É assai paradossale che le indagini relative alla morte dei due migranti marocchini siano state affidate al magistrato Andrea Sacchetti, lo stesso che, per la manifestazione contro la costruzione del muro antimigranti al Brennero del maggio 2016, ha richiesto 330 anni di carcere per 63 compagni e decine di anni di reclusione per altri 63 manifestanti di quella giornata che aveva l’obiettivo di rompere l’indifferenza verso la sorte di milioni di dannati e contro la costruzione di un muro che avrebbe rappresentato un atto di violenza con gravissime conseguenze.
Certamente nessuna aula di tribunale potrà mai avere nulla a che spartire con la sete di giustizia che decine di migliaia di morti sul fondo del Mediterraneo e alle porte della Fortezza Europa richiedono, ma un minimo di decenza sarebbe almeno opportuna.
Mentre alle frontiere si continua a morire, nelle nostre città, nei locali, continuano a permanere frontiere, confini e barriere più infide, sottili e mascherate. Si sa per certo come numerose aggressioni razziste non vengano, per mille motivi, denunciate pubblicamente, ma ciò che è accaduto alla discoteca Exclusiv di Lana merita come minimo un breve promemoria.
Due ragazzi bolzanini di origine etiope sono stati esclusi dall’ingresso nella discoteca Exclusiv di Lana per quello che viene chiamato Racial profiling ovvero una pratica solitamente patrimonio delle forze di polizia che indirizzano le proprie attività di controllo delle persone sulla base di fattori etnici, culturali o razziali. Non è diverso da ciò che accadeva alcuni fa – fra 2015 e 2016 – alla stazione ferroviaria di Bolzano, dove i reparti celere dei Carabinieri bloccavano uomini e donne di pelle scura intenzionati a salire su treni diretti in Germania.

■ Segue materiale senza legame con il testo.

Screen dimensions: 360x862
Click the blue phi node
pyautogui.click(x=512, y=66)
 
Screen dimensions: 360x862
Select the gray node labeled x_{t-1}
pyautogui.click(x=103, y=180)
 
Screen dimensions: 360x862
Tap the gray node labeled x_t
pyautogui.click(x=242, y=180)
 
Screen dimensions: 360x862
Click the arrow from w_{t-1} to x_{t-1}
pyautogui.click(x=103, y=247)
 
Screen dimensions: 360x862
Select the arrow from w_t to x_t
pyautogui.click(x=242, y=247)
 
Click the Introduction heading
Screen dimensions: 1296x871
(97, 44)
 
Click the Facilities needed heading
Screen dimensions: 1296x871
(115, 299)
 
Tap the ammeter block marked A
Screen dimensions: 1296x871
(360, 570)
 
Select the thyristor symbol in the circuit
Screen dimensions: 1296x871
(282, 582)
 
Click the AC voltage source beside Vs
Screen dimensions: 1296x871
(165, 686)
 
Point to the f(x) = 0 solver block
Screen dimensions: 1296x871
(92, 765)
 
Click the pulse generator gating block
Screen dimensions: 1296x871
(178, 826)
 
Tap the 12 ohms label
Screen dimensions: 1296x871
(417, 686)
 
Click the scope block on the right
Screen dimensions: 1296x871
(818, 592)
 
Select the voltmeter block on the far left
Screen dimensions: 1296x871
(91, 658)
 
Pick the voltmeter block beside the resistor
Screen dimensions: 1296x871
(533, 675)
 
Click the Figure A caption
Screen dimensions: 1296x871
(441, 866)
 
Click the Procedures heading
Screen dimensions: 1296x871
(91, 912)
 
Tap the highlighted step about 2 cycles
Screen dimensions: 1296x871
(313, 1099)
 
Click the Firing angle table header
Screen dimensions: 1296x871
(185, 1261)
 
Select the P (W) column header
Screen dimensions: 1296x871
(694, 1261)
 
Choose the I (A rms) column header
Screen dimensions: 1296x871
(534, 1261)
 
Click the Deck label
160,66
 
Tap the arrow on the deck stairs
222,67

L’esclusione di due ragazzi di pelle nera dalla discoteca Exclusiv può stupire solo degli ingenui. Chi conosce il luogo e chi ha la memoria a breve termine ancora in funzione, ricorderà come nel giugno 2016 la discoteca fu teatro di un aggressione nazista – a cui prese parte anche uno dei buttafuori – contro un altro gruppo di giovani
Ma già nel 2014, in un’intervista pubblicata su Salto.bz, si ricordava come la discoteca fosse un luogo in cui la presenza di personaggi legati agli ambienti neonazisti fosse ampiamente accettata dal proprietario del locale.
Il razzismo, spesso giustificato con esigenze di sicurezza o di “tutela degli interessi italiani”, è da anni sdoganato da molte forze politiche, da Lega a Fratelli d’Italia fino ai diversi gruppuscoli neonazisti e neofascisti, sempre pronte a giustificare e prmuovere comportamenti e provvedimenti legislativi discriminatori come il decreto sicrezza votato da Salvinie movimento 5 stelle nel 2018. Evidentemente i discepoli sono molti e non esitano ad applicare alla lettera le idiozie pubblicate sui canali social dai vari Salvini o Meloni di turno.